Ed eccoci alla buona notizia del Vangelo di oggi: Quel Gesù che chiede da bere alla donna al pozzo, è lo stesso Signore che non ha paura di avvicinarci là dove noi siamo: per dare concrete risposte alle nostre fragilità. E l’immagine del pozzo non è casuale: serve a chi scrive per dirci che Gesù non ci cerca per punire, per condannare o per sanzionare, ma solo e sempre per amare (è al pozzo che Isacco e Giacobbe hanno conosciuto le loro mogli!).

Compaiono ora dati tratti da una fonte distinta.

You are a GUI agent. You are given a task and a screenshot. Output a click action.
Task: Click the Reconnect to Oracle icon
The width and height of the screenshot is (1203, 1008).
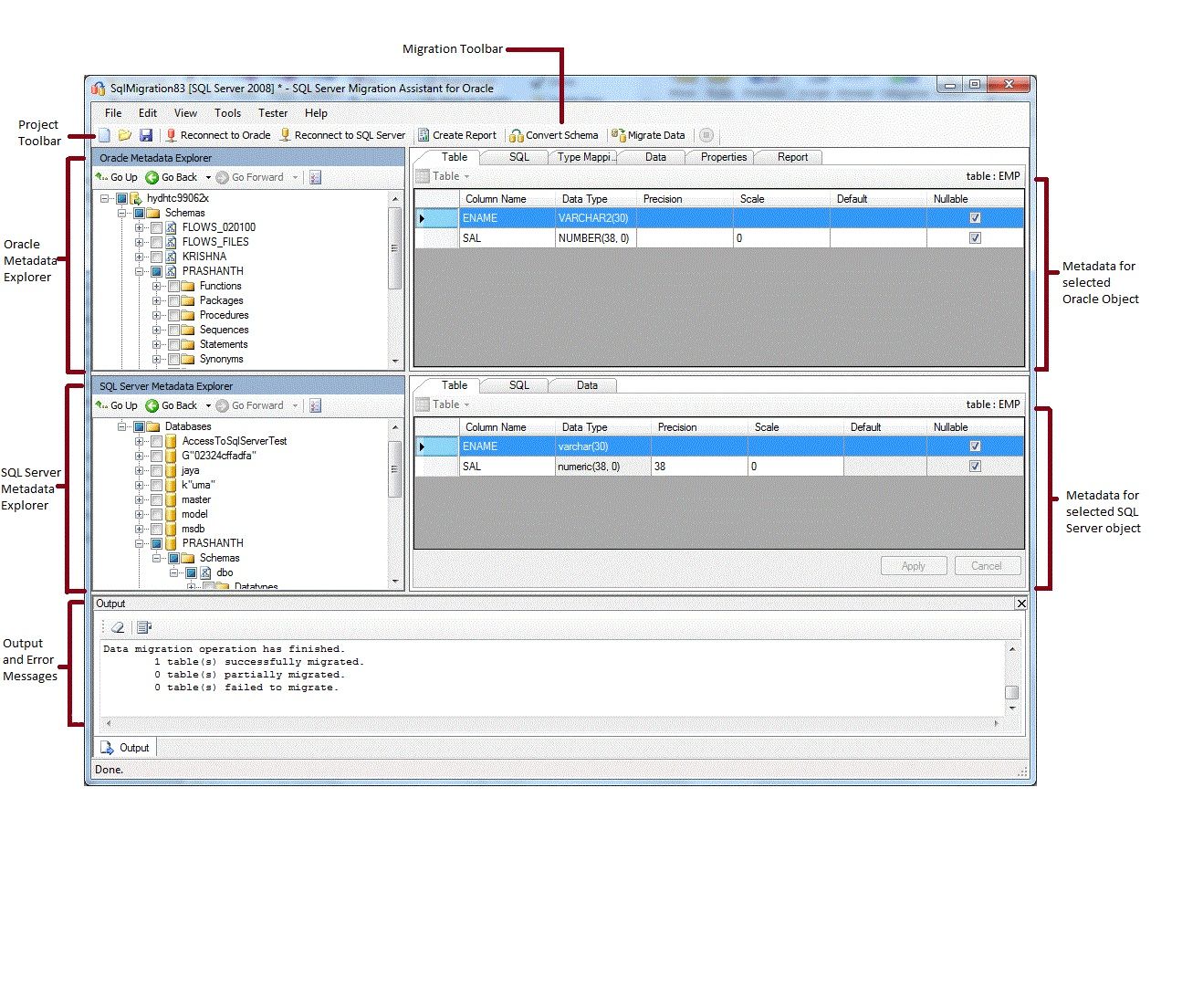[170, 134]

La “sete” di Gesù entra nella profondità della nostra storia per dare senso al nostro vivere; per liberarci dalle nostre paure di morire e per educarci ad offrire quel bicchiere d’acqua (Mt. 10,42) che salva la vita di chi è nel deserto, ma non vuole annegare nelle acque salate del nostro mare. La “sete” di Gesù in croce (Gv. 19,28 – “Gesù, sapendo che ormai tutto era compiuto, affinché si compisse la Scrittura, disse: «Ho sete»”) è la “sete” di Dio che desidera donarci la vita affinché questa ci disseti per sempre e ci abiliti ad amare come Lui ha amato noi.
Buon cammino verso Pasqua.
Caro Gesù,
Preghiera dei piccoli
il mio angolo preferito, nella casa di
campagna del nonno, è il pozzo.
È un posto tranquillo. C’è una bella panchina e anche quando fa tanto caldo c’è dell’ombra che fa stare bene.
Oggi ho capito una cosa: al pozzo non posso più sentirmi solo.
Tu sei lì, con me e mi chiedi di darti dell’acqua. Non sono io che Ti domando chissà che cosa.
Sei Tu che non hai nessuna paura di usare il mio piccolo secchio per dissetarti.
Di solito siamo noi che chiediamo cose a Te.
Oggi sei Tu che ci avvicini per domandarci dell’acqua.
Gesù io ti dò il mio secchio perché Tu possa bere, ma Tu “dammi la Tua acqua”.
E grazie perché sei sempre Tu che prima ci cerchi e poi ci trovi. Sei davvero speciale.